BuilderConfig#

class scikitplot.corpus.BuilderConfig(chunker='sentence', chunker_kwargs=<factory>, normalize=True, normalizer_steps=<factory>, normalizer_kwargs=<factory>, enrich=False, enricher_kwargs=<factory>, embed=False, embedding_model='all-MiniLM-L6-v2', embedding_kwargs=<factory>, build_index=False, index_kwargs=<factory>, source_title=None, source_author=None, source_type=None, collection_id=None, default_language=None, filter_kwargs=<factory>, max_download_bytes=524288000, download_timeout=120, download_max_retries=3, download_retry_backoff=1.0, max_archive_files=10000, max_archive_bytes=2147483648, probe_url_content_type=True, probe_url_timeout=15, max_workers=1)[source]#

Configuration for CorpusBuilder.

Parameters:
chunkerstr or object

Chunker to use. One of "sentence", "paragraph", "fixed_window", "word"; or a pre-configured chunker instance (either ChunkerBase subclass or new-style chunker — auto-bridged).

chunker_kwargsdict[str, Any]

Keyword arguments passed to the chunker constructor (ignored if chunker is already an instance).

normalizebool

Run normalisation pipeline after filtering.

normalizer_stepslist[str]

Normaliser names: "unicode", "whitespace", "html_strip", "lowercase", "dedup_lines". Default: ["unicode", "whitespace"].

normalizer_kwargsdict[str, Any]

Run TextNormalizer after filtering. Kwargs for NormalizerConfig.

enrichbool

Run NLPEnricher after normalisation.

enricher_kwargsdict[str, Any]

Kwargs for EnricherConfig.

embedbool

Run EmbeddingEngine after enrichment.

embedding_modelstr

Model name for EmbeddingEngine.

embedding_kwargsdict[str, Any]

Kwargs for EmbeddingEngine constructor.

build_indexbool

Build a SimilarityIndex after embedding.

index_kwargsdict[str, Any]

Kwargs for SearchConfig.

source_titlestr or None

Default source_title for all documents.

source_authorstr or None

Default source_author for all documents.

source_typestr or None

Default source_type (e.g., "book", "movie").

collection_idstr or None

Group identifier for this corpus build.

default_languagestr or None

ISO 639-1 language code.

filter_kwargsdict[str, Any]

Kwargs for DefaultFilter.

max_workersint

Parallelism for multi-file ingestion.

probe_url_content_typebool

When True (default), extensionless URLs are probed with an HTTP HEAD request to infer the correct reader before downloading. Disable to save a round-trip when all URLs have file extensions.

probe_url_timeoutint

HTTP timeout in seconds for probe_url_kind calls. Default: 15.

Parameters:
  • chunker (str | Any)

  • chunker_kwargs (dict[str, Any])

  • normalize (bool)

  • normalizer_steps (list[str])

  • normalizer_kwargs (dict[str, Any])

  • enrich (bool)

  • enricher_kwargs (dict[str, Any])

  • embed (bool)

  • embedding_model (str)

  • embedding_kwargs (dict[str, Any])

  • build_index (bool)

  • index_kwargs (dict[str, Any])

  • source_title (str | None)

  • source_author (str | None)

  • source_type (str | None)

  • collection_id (str | None)

  • default_language (str | None)

  • filter_kwargs (dict[str, Any])

  • max_download_bytes (int)

  • download_timeout (int)

  • download_max_retries (int)

  • download_retry_backoff (float)

  • max_archive_files (int)

  • max_archive_bytes (int)

  • probe_url_content_type (bool)

  • probe_url_timeout (int)

  • max_workers (int)

Notes

User note: Most users need only:

config = BuilderConfig(chunker="sentence", embed=True)
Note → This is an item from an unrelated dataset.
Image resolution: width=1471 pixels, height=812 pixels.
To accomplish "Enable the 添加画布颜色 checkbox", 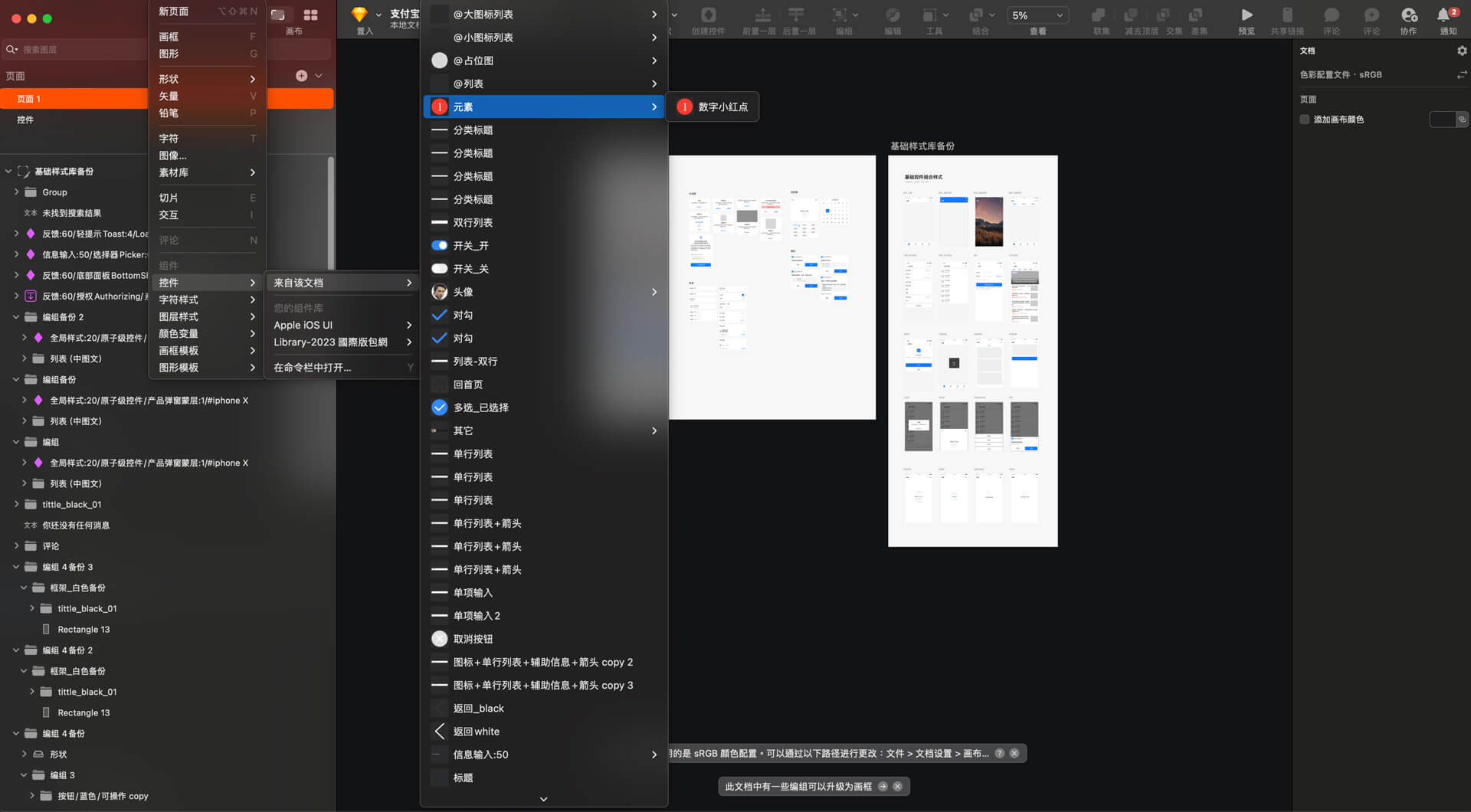I will pyautogui.click(x=1305, y=120).
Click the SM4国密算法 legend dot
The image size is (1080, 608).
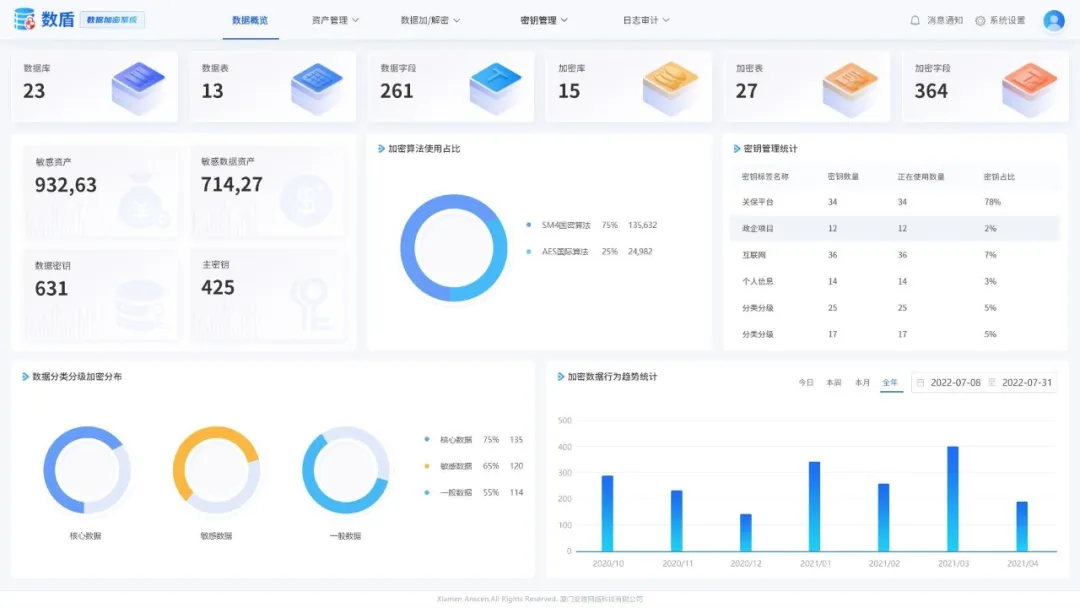(x=529, y=225)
Everything else has sensible defaults.

build_index: bool = False#
chunker: str | Any = 'sentence'#
chunker_kwargs: dict[str, Any][source]#
collection_id: str | None = None#
default_language: str | None = None#
download_max_retries: int = 3#

Maximum retry attempts for transient HTTP errors (429, 500, 502, 503, 504) during URL downloads. Set to 0 to disable retries. Default: 3.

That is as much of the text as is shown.